DATASET EXCERPTS>
■ ■ ■ ■

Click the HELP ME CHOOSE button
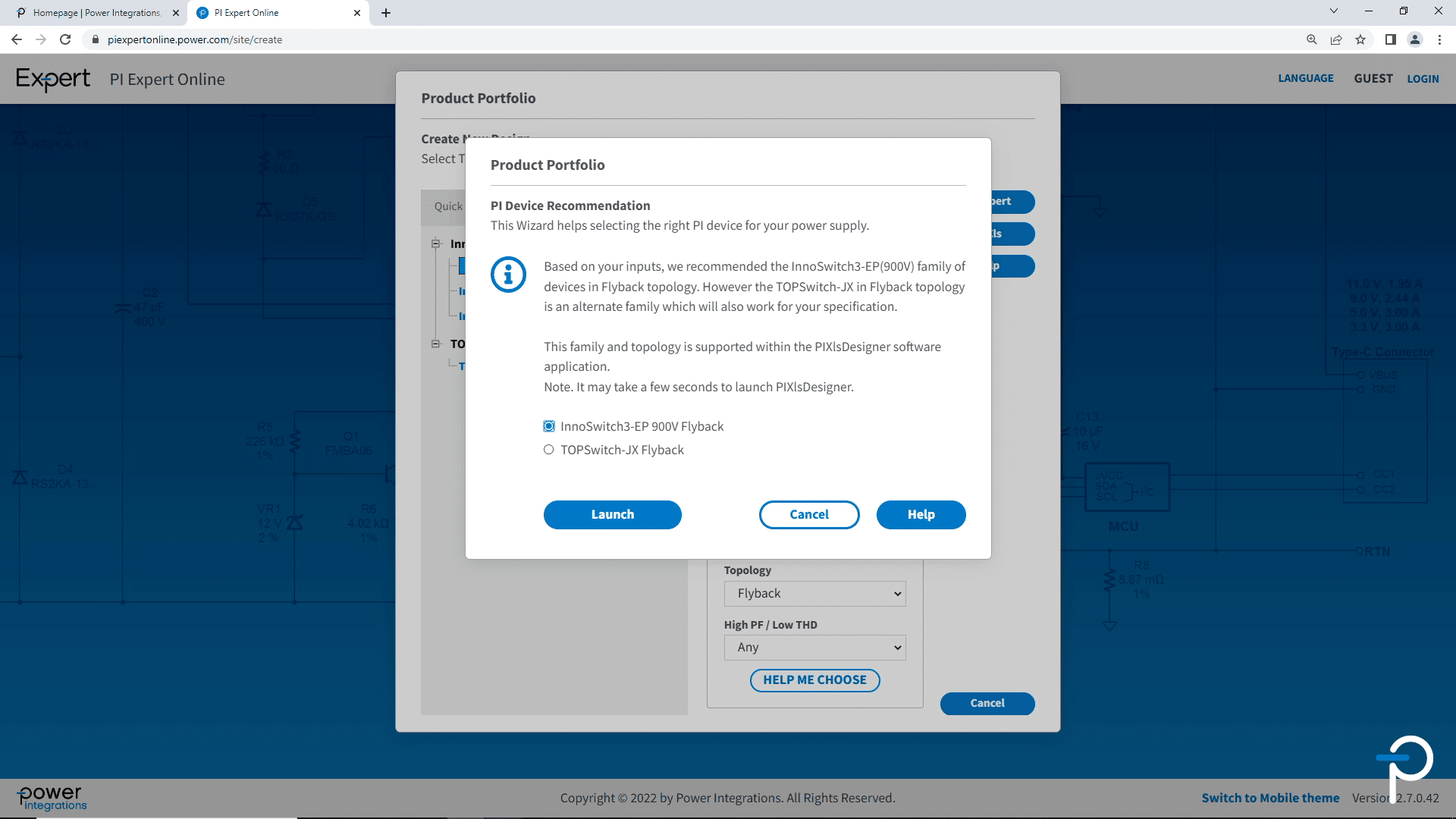The image size is (1456, 819). pyautogui.click(x=814, y=680)
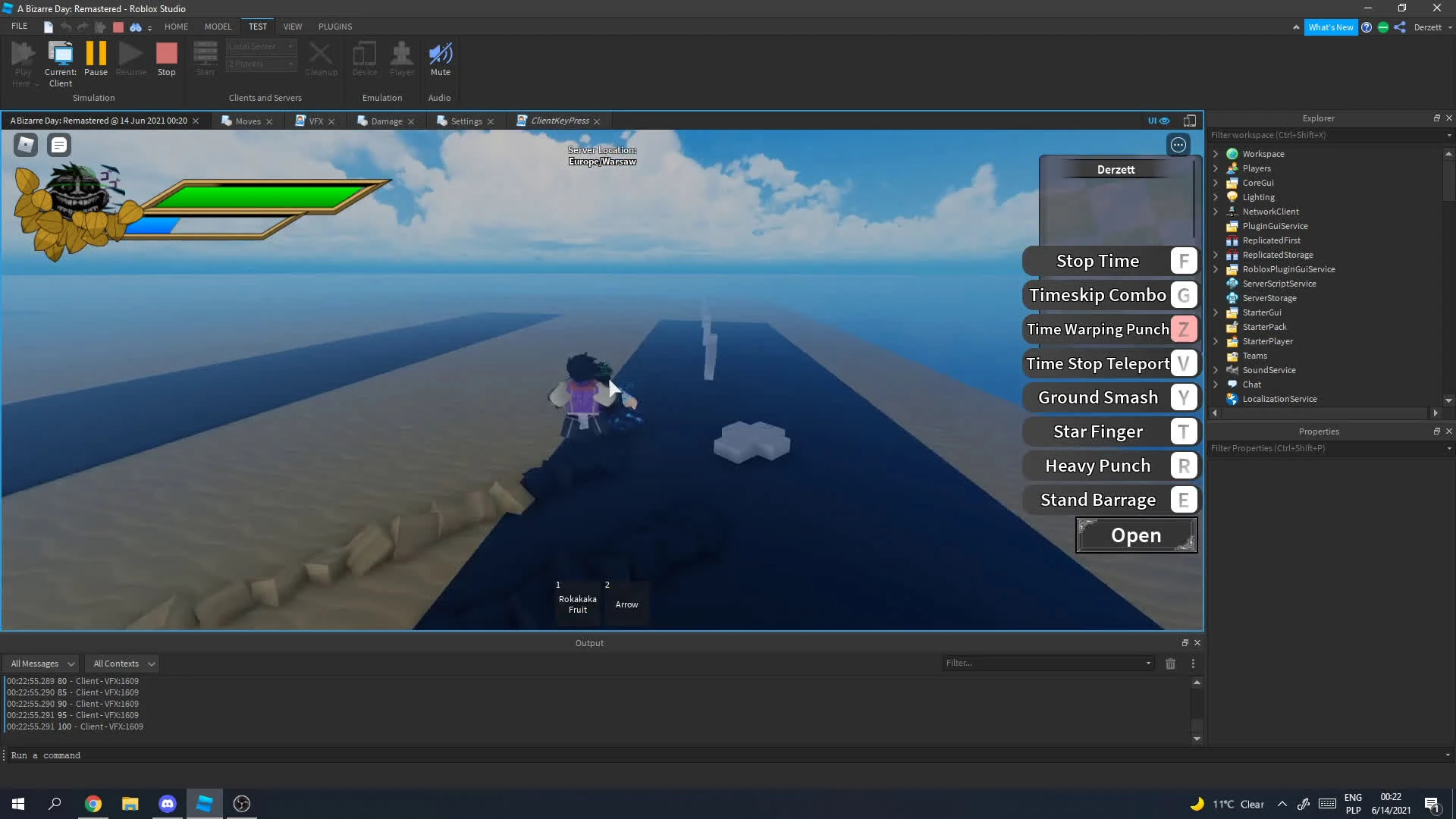This screenshot has width=1456, height=819.
Task: Expand the Workspace tree node
Action: 1216,154
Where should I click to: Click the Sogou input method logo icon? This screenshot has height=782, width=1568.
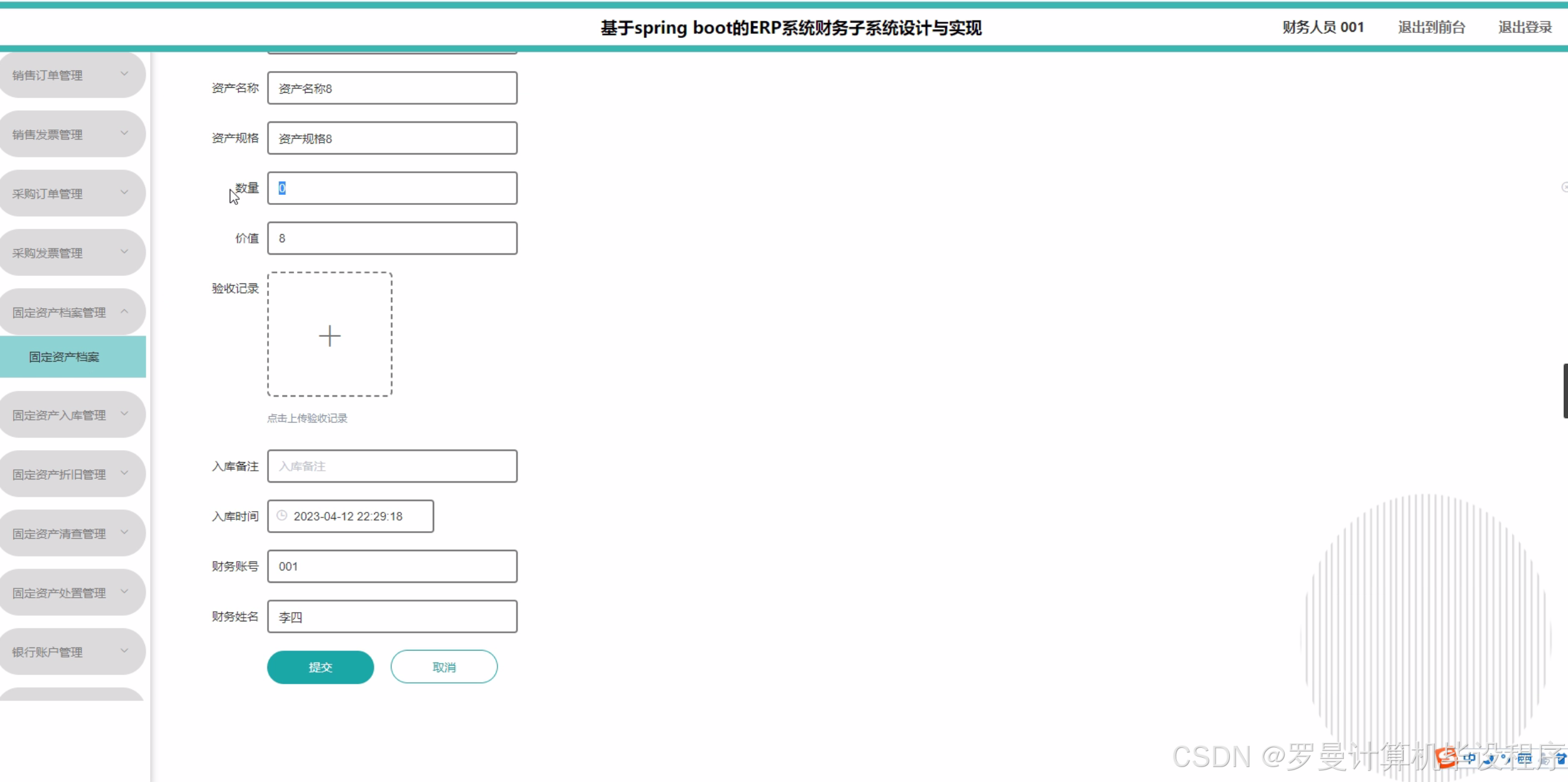click(1447, 758)
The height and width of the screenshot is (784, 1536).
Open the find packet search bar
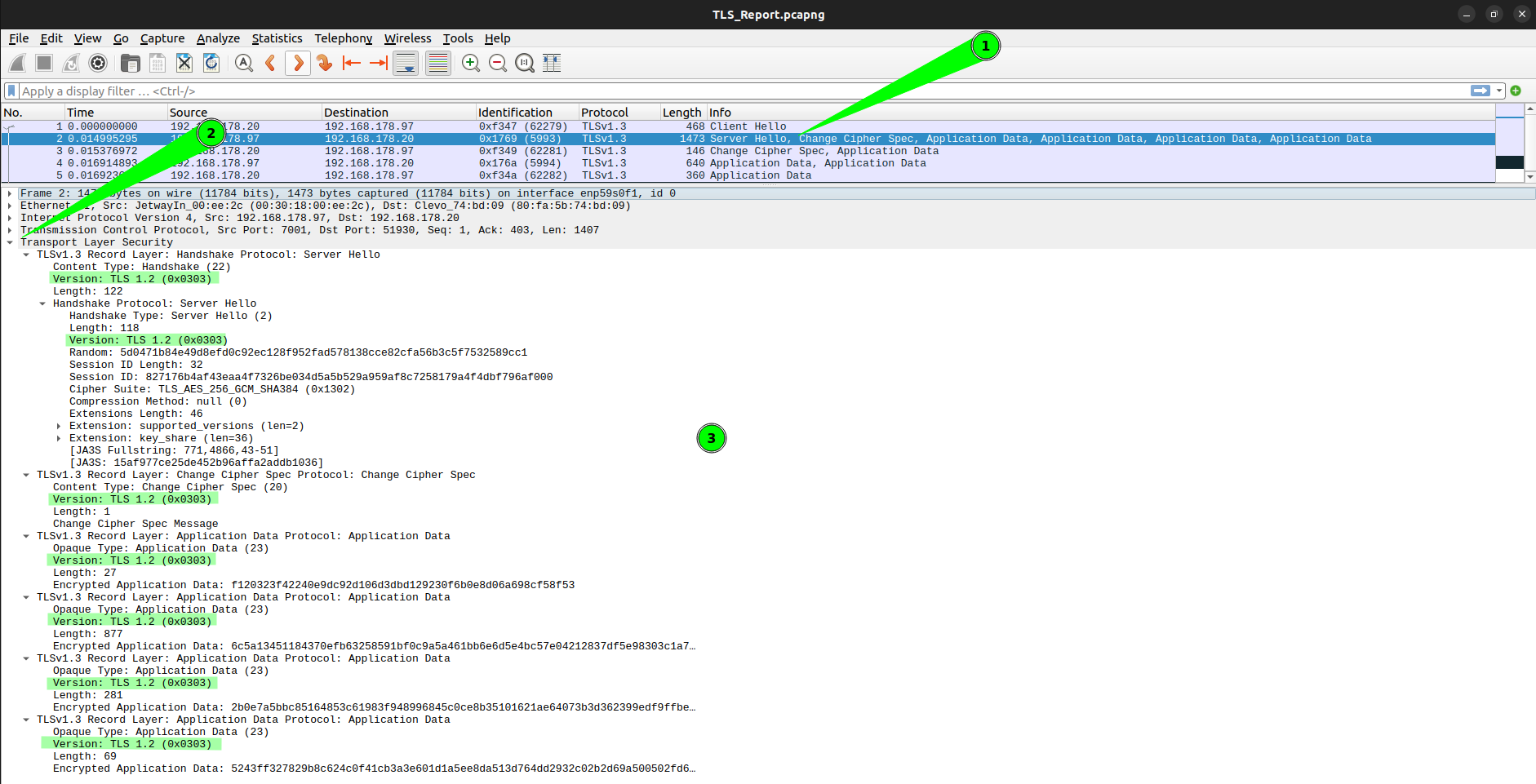click(243, 63)
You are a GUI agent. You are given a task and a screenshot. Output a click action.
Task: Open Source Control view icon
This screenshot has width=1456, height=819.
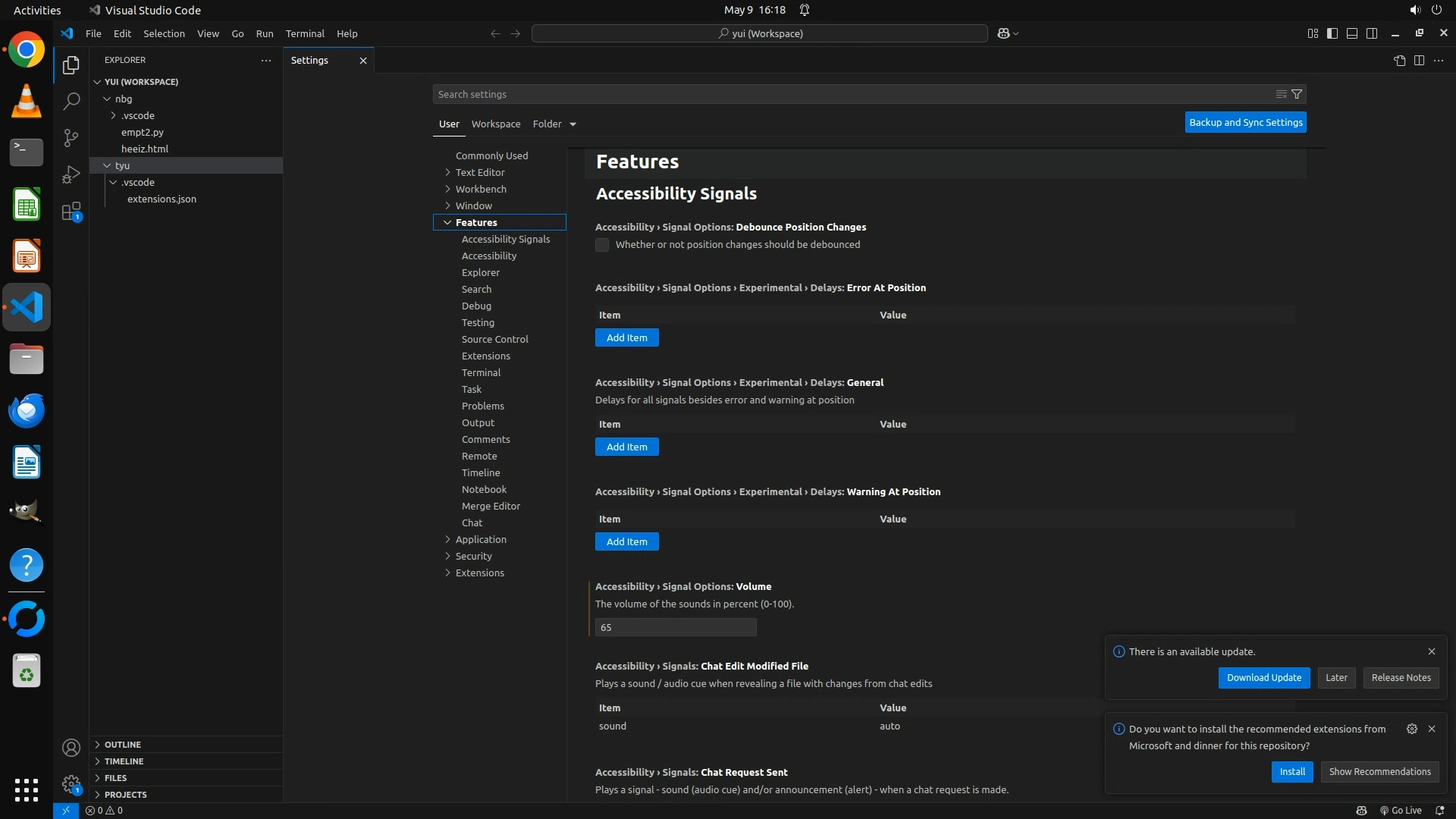tap(71, 137)
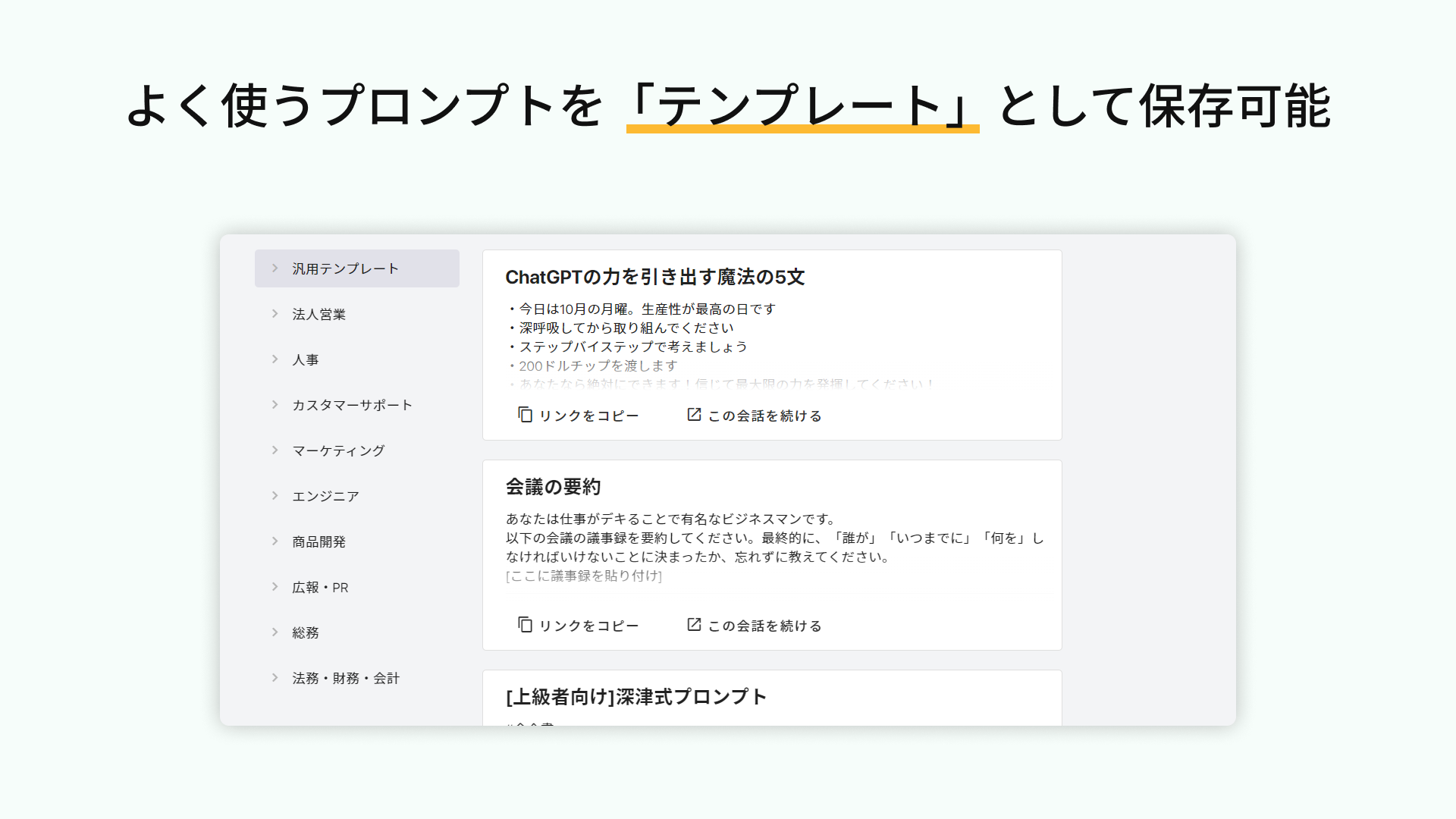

■ ■ ■ ■

EXERCISE PROMPT> Reproduce exactly, and only, the lines from the one with "Open the find packet search bar" to the final line of the listing above; the pictures are to be left out.

ANSWER SECTION>
Open the find packet search bar
click(243, 63)
You are a GUI agent. You are given a task and a screenshot. Output a click action.
Task: Open Source Control view icon
This screenshot has width=1456, height=819.
tap(71, 137)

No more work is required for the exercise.